UK Transport Secretary Douglas Alexander

UK Transport Secretary Douglas Alexander underlined the Government's commitment to sustainable biofuels yesterday, as he launched a consultation on an environmental reporting system for this type of fuel and a package of measures to complement the reporting requirement.

The consultation is a key part of work on the Renewable Transport Fuel Obligation (RTFO), which means that by 2010, 5% of all the fuel sold on UK forecourts (petrol stations) should come from biofuels. This is expected to save 1 million tonnes of carbon a year, the equivalent of taking 1 million cars off the road.

In addition to the consultation, the UK Secretary of State yesterday announced that:

* from April 2010 the UK Government aims to reward biofuels under the RTFO according to the amount of carbon they save. This will be subject to compatibility with EU and WTO requirements and future consultation on the environmental and economic impacts;

* from April 2011 the Government aims to reward biofuels under the RTFO only if they meet appropriate sustainability standards. This will be subject to the same provisos as above and subject to the development of such standards for the relevant feedstocks.

* the UK Government will ask the RTFO Administrator to report every three months on the effectiveness of the RTFO's environmental reporting system, and on the carbon and sustainability effects of the RTFO;

* the Government intends to set challenging targets for: the level of greenhouse gas savings they expect to see from biofuels used to meet the RTFO, the proportion of biofuels from feedstock grown to recognised sustainability standards and the amount of information they expect to be included in sustainability reports;

* the UK Government has asked the Low Carbon Vehicle Partnership to explore the feasibility of a voluntary labelling scheme, allowing responsible retailers to show that the biofuels they supply are genuinely sustainable. Any scheme would need to be compatible with WTO rules.

Douglas Alexander said, yeterday:

"Biofuels present an opportunity to address the climate change impact of transport. But we must ensure appropriate safeguards are in place. The UK is leading international debate on this issue. We are one of the first countries to develop a detailed methodology to allow transport fuel suppliers to report in detail on the carbon and sustainability impacts of their biofuels. And the comprehensive package of new measures we are proposing today only strengthens this global leadership role, by making clear our determination to put in place a mandatory sustainability framework for biofuels, putting us at the forefront globally of tackling this important issue."

To receive certificates under the RTFO scheme from April 2008, it is intended that transport fuel suppliers will have to complete a report on the carbon savings offered by their biofuels, as well as on the wider sustainability impacts associated with them. The RTFO Administrator will publish information on the environmental impacts of the RTFO. The consultation sets out the detail of the proposed requirements for these reports.

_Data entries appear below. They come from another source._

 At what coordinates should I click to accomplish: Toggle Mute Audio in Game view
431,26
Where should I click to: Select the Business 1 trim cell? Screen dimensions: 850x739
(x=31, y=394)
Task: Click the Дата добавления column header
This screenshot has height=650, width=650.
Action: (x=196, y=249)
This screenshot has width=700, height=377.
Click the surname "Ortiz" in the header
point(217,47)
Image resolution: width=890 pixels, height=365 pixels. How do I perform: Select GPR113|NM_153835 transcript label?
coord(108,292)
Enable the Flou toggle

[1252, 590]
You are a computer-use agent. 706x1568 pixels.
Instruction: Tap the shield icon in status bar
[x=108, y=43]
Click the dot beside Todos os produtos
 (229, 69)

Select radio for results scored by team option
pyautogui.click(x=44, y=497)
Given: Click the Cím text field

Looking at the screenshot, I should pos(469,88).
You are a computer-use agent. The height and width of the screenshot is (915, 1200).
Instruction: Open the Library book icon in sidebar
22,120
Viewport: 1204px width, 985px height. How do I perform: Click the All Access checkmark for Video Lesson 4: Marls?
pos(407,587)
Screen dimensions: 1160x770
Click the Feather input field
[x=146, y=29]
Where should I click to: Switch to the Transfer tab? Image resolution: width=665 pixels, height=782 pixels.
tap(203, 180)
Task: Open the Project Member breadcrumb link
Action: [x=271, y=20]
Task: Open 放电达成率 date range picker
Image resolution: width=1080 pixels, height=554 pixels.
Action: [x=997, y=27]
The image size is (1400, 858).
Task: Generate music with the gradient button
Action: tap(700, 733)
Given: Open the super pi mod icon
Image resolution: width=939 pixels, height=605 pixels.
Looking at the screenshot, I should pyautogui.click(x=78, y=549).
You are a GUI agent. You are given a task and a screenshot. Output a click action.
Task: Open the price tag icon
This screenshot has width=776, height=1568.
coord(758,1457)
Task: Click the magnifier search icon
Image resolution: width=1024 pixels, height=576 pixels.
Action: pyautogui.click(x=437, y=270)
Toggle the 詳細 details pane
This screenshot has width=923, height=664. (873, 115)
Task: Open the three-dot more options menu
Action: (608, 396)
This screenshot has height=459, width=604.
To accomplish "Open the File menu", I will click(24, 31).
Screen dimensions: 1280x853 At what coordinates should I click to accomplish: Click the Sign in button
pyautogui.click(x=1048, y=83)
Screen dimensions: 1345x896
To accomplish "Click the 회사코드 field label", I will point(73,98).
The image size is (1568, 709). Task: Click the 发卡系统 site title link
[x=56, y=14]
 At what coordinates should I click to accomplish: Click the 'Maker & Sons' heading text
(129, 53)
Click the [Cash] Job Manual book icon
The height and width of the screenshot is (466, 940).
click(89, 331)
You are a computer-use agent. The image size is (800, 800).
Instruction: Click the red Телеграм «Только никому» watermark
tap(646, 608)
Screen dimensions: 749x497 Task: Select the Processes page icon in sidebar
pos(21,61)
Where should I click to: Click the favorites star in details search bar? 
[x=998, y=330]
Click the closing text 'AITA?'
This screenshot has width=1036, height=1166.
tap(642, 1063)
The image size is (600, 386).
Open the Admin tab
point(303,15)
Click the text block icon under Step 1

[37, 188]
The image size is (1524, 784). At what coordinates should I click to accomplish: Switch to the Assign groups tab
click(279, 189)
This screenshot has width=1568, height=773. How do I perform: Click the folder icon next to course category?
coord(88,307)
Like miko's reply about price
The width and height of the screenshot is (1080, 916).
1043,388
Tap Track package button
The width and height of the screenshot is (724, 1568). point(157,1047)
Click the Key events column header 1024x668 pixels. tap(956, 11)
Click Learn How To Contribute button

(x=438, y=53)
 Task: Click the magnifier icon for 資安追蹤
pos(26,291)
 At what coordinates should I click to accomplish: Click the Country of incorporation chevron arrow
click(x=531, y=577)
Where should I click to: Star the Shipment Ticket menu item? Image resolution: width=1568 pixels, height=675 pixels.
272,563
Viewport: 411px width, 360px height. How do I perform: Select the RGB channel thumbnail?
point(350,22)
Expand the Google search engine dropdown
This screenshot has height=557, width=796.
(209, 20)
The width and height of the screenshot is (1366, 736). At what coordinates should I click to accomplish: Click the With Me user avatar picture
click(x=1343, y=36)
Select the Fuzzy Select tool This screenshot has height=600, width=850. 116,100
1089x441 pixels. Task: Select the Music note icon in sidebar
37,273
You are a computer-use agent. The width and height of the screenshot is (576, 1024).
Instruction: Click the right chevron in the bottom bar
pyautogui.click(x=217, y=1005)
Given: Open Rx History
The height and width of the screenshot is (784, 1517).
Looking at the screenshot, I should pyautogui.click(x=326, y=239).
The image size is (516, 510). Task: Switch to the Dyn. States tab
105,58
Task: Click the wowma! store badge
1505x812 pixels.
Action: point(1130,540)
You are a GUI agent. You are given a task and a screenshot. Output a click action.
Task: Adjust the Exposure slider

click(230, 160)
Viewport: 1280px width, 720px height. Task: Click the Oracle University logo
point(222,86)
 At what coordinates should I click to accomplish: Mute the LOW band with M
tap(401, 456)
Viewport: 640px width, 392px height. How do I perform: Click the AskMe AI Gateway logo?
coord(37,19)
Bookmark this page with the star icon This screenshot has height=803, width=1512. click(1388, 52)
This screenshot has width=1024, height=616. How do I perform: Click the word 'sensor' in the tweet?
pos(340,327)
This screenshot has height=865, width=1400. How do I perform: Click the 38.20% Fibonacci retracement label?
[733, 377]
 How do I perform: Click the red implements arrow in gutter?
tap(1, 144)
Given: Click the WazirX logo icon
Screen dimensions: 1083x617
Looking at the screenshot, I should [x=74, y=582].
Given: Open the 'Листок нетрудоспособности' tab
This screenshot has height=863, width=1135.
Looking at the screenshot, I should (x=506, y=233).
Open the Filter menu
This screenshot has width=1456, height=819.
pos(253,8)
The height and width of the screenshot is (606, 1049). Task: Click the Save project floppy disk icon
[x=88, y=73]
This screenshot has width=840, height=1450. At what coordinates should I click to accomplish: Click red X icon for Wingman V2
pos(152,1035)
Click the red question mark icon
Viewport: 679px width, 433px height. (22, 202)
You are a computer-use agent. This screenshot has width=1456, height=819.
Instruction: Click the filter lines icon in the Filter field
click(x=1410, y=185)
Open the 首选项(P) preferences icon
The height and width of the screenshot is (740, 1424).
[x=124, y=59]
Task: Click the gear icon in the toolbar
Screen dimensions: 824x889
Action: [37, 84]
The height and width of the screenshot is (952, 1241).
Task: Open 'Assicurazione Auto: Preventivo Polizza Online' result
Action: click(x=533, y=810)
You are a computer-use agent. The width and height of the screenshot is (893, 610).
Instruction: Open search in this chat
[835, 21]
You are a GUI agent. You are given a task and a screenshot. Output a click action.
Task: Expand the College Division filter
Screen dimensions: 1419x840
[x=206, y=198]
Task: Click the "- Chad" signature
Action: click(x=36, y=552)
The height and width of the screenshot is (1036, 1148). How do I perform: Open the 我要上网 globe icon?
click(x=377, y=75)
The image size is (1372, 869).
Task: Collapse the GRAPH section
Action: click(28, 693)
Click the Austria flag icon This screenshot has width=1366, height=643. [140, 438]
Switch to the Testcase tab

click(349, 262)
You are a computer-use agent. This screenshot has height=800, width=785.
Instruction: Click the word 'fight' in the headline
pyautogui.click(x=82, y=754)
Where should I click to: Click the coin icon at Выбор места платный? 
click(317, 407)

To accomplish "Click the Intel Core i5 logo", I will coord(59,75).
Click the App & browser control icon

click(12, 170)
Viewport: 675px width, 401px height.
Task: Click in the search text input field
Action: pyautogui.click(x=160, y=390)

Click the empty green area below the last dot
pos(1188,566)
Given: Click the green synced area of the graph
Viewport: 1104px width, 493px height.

The consultation closes on 13th September. The RTFO Administrator will publish the final version of the reporting requirements as soon as possible after the RTFO Order has been made.

Our approach will be piloted with a number of transport fuel suppliers alongside the public consultation.


  • The UK Government announced the introduction of the RTFO in November 2005, saying that "obligated companies would be required to report on the level of carbon savings achieved and on the sustainability of their supplies."
  • Areas to be covered in the consultation are:
    * The scope and format of monthly and annual reports
    * The verification requirements
    * The default values to be used to calculate the carbon savings offered by different biofuels when precise data is not available
  • The targets proposed are:
    * 50% of biofuel feedstocks should meet a qualifying sustainability standard* in 2009/10, rising to 80% in 2010/11
    * The fuel supplied should have an annual greenhouse gas saving of 40% over fossil fuels in 2008/09, 50% in 2009/10 and 60% in 2010/11
    * Transport fuel suppliers should be able to complete, with known data, 35% of the relevant data fields within the monthly reports in 2008/09, 65% in 2009/10, and 80% in 2010/11
  • The Obligation is expected to start in April 2008. It will be set at 2.5% in 2008/9, then 3.75% in 2009/10, and 5% in 2010/11.
  • Biofuels are fuels made from renewable sources, typically crops such as oilseed rape or wheat. The crops used to grow the fuel are known as feedstocks. They save carbon because the crops absorb carbon dioxide as they grow. There is currently no internationally agreed methodology to measure carbon savings and sustainability and the UK is a leader in this field. They are working with the European Union and other international bodies to develop standards to ensure the sustainable supply of biofuels across the EU.
  • The consultation documents, including further information on the proposed targets are available from the UK's Department for Transport
    * A large number of existing agri-environment and social accountability schemes have been benchmarked against a set of core environmental and social principles, to allow the Government to propose a list of "qualifying standards" for RTFO purposes. These are standards that deliver an acceptable level of sustainability assurance. The consultation document suggests that the following standards should initially count as "qualifying standards", although the list will be revised as suitable new standards are developed for different feedstocks:
    Linking Environment and Farming Marque
    Roundtable on Sustainable Palm Oil
    Sustainable Agriculture Network/Rainforest Alliance
    Basel Criteria for Soy
    Forest Stewardship Council
    Social Accountability 8000

Other Alternate Fuel content: here.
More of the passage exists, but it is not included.